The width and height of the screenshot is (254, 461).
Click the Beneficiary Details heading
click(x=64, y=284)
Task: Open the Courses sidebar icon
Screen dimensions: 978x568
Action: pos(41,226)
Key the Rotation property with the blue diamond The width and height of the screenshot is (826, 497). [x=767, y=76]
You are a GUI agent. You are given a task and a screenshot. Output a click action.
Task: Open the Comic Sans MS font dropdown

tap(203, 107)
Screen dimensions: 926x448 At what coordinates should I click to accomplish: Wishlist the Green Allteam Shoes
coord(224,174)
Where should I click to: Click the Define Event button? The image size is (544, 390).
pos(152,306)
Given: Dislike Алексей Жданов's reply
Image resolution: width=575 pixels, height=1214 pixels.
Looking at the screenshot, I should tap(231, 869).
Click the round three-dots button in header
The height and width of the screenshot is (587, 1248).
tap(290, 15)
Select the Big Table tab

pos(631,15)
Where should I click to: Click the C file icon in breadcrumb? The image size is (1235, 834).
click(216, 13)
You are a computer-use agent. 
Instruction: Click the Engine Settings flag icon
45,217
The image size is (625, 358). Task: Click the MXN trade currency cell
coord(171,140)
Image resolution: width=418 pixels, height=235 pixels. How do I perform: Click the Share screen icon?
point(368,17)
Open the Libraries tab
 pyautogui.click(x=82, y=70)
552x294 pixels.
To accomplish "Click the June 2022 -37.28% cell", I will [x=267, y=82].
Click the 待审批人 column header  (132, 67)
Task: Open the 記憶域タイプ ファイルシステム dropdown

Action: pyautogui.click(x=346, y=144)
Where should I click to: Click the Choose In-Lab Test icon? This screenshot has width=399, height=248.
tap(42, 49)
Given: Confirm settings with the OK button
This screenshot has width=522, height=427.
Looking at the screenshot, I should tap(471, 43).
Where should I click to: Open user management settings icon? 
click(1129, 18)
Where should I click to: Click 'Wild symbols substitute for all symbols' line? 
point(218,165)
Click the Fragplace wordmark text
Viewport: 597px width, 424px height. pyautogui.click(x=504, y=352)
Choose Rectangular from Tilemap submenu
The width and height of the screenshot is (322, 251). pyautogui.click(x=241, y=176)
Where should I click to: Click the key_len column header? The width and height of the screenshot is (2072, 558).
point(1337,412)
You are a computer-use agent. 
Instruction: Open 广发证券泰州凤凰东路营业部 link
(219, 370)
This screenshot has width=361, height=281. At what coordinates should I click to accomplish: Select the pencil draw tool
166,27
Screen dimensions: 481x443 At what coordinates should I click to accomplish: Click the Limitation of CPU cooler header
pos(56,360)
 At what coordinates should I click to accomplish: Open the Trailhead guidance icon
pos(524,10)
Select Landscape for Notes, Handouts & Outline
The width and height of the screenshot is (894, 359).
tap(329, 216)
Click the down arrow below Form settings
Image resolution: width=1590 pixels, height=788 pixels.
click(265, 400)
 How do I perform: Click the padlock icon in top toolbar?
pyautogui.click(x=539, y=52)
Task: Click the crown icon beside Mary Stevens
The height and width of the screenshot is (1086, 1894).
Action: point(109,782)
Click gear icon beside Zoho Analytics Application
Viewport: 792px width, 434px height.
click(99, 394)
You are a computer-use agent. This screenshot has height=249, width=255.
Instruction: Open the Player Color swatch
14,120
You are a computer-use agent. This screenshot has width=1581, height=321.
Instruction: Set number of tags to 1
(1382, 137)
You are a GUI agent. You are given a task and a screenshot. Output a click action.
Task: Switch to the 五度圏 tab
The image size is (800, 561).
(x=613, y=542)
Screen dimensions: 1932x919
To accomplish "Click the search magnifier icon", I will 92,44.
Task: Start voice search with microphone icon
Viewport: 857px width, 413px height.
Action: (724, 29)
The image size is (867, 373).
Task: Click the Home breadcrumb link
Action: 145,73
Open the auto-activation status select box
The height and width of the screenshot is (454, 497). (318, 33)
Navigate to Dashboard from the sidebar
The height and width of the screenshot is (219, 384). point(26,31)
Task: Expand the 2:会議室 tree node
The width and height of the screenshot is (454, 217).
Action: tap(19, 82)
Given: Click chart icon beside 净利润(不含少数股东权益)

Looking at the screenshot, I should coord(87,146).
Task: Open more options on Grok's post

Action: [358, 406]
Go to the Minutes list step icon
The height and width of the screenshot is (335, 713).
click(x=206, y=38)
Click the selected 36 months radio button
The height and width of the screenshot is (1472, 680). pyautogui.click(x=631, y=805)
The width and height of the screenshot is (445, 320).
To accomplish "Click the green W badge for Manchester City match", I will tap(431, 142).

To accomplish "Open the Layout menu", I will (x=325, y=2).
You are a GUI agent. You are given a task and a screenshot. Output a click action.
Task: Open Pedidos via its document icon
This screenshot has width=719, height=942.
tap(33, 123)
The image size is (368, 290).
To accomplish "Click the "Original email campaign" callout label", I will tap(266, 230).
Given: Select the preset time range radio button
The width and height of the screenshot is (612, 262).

What to work on
Present every line of the items above as a JSON list of strings, one string per line, omitting blank lines.

Task solution
[
  "The width and height of the screenshot is (254, 461).",
  "Click the Beneficiary Details heading",
  "click(x=64, y=284)",
  "Task: Open the Courses sidebar icon",
  "Screen dimensions: 978x568",
  "Action: pos(41,226)",
  "Key the Rotation property with the blue diamond The width and height of the screenshot is (826, 497). [x=767, y=76]",
  "You are a GUI agent. You are given a task and a screenshot. Output a click action.",
  "Task: Open the Comic Sans MS font dropdown",
  "tap(203, 107)",
  "Screen dimensions: 926x448 At what coordinates should I click to accomplish: Wishlist the Green Allteam Shoes",
  "coord(224,174)",
  "Where should I click to: Click the Define Event button? The image size is (544, 390).",
  "pos(152,306)",
  "Given: Dislike Алексей Жданов's reply",
  "Image resolution: width=575 pixels, height=1214 pixels.",
  "Looking at the screenshot, I should tap(231, 869).",
  "Click the round three-dots button in header",
  "The height and width of the screenshot is (587, 1248).",
  "tap(290, 15)",
  "Select the Big Table tab",
  "pos(631,15)",
  "Where should I click to: Click the C file icon in breadcrumb? The image size is (1235, 834).",
  "click(216, 13)",
  "You are a computer-use agent. ",
  "Instruction: Click the Engine Settings flag icon",
  "45,217",
  "The image size is (625, 358). Task: Click the MXN trade currency cell",
  "coord(171,140)",
  "Image resolution: width=418 pixels, height=235 pixels. How do I perform: Click the Share screen icon?",
  "point(368,17)",
  "Open the Libraries tab",
  " pyautogui.click(x=82, y=70)",
  "552x294 pixels.",
  "To accomplish \"Click the June 2022 -37.28% cell\", I will [x=267, y=82].",
  "Click the 待审批人 column header  (132, 67)",
  "Task: Open the 記憶域タイプ ファイルシステム dropdown",
  "Action: pyautogui.click(x=346, y=144)",
  "Where should I click to: Click the Choose In-Lab Test icon? This screenshot has width=399, height=248.",
  "tap(42, 49)",
  "Given: Confirm settings with the OK button",
  "This screenshot has width=522, height=427.",
  "Looking at the screenshot, I should tap(471, 43).",
  "Where should I click to: Open user management settings icon? ",
  "click(1129, 18)",
  "Where should I click to: Click 'Wild symbols substitute for all symbols' line? ",
  "point(218,165)",
  "Click the Fragplace wordmark text",
  "Viewport: 597px width, 424px height. pyautogui.click(x=504, y=352)",
  "Choose Rectangular from Tilemap submenu",
  "The width and height of the screenshot is (322, 251). pyautogui.click(x=241, y=176)",
  "Where should I click to: Click the key_len column header? The width and height of the screenshot is (2072, 558).",
  "point(1337,412)",
  "You are a computer-use agent. ",
  "Instruction: Open 广发证券泰州凤凰东路营业部 link",
  "(219, 370)",
  "This screenshot has width=361, height=281. At what coordinates should I click to accomplish: Select the pencil draw tool",
  "166,27",
  "Screen dimensions: 481x443 At what coordinates should I click to accomplish: Click the Limitation of CPU cooler header",
  "pos(56,360)",
  " At what coordinates should I click to accomplish: Open the Trailhead guidance icon",
  "pos(524,10)",
  "Select Landscape for Notes, Handouts & Outline",
  "The width and height of the screenshot is (894, 359).",
  "tap(329, 216)",
  "Click the down arrow below Form settings",
  "Image resolution: width=1590 pixels, height=788 pixels.",
  "click(265, 400)",
  " How do I perform: Click the padlock icon in top toolbar?",
  "pyautogui.click(x=539, y=52)",
  "Task: Click the crown icon beside Mary Stevens",
  "The height and width of the screenshot is (1086, 1894).",
  "Action: point(109,782)",
  "Click gear icon beside Zoho Analytics Application",
  "Viewport: 792px width, 434px height.",
  "click(99, 394)",
  "You are a computer-use agent. This screenshot has height=249, width=255.",
  "Instruction: Open the Player Color swatch",
  "14,120",
  "You are a computer-use agent. This screenshot has width=1581, height=321.",
  "Instruction: Set number of tags to 1",
  "(1382, 137)",
  "You are a GUI agent. You are given a task and a screenshot. Output a click action.",
  "Task: Switch to the 五度圏 tab",
  "The image size is (800, 561).",
  "(x=613, y=542)",
  "Screen dimensions: 1932x919",
  "To accomplish \"Click the search magnifier icon\", I will 92,44.",
  "Task: Start voice search with microphone icon",
  "Viewport: 857px width, 413px height.",
  "Action: (724, 29)",
  "The image size is (867, 373).",
  "Task: Click the Home breadcrumb link",
  "Action: 145,73",
  "Open the auto-activation status select box",
  "The height and width of the screenshot is (454, 497). (318, 33)",
  "Navigate to Dashboard from the sidebar",
  "The height and width of the screenshot is (219, 384). point(26,31)",
  "Task: Expand the 2:会議室 tree node",
  "The width and height of the screenshot is (454, 217).",
  "Action: tap(19, 82)",
  "Given: Click chart icon beside 净利润(不含少数股东权益)",
  "Looking at the screenshot, I should coord(87,146).",
  "Task: Open more options on Grok's post",
  "Action: [358, 406]",
  "Go to the Minutes list step icon",
  "The height and width of the screenshot is (335, 713).",
  "click(x=206, y=38)",
  "Click the selected 36 months radio button",
  "The height and width of the screenshot is (1472, 680). pyautogui.click(x=631, y=805)",
  "The width and height of the screenshot is (445, 320).",
  "To accomplish \"Click the green W badge for Manchester City match\", I will tap(431, 142).",
  "To accomplish \"Open the Layout menu\", I will (x=325, y=2).",
  "You are a GUI agent. You are given a task and a screenshot. Output a click action.",
  "Task: Open Pedidos via its document icon",
  "This screenshot has width=719, height=942.",
  "tap(33, 123)",
  "The image size is (368, 290).",
  "To accomplish \"Click the \"Original email campaign\" callout label\", I will tap(266, 230).",
  "Given: Select the preset time range radio button",
  "The width and height of the screenshot is (612, 262)."
]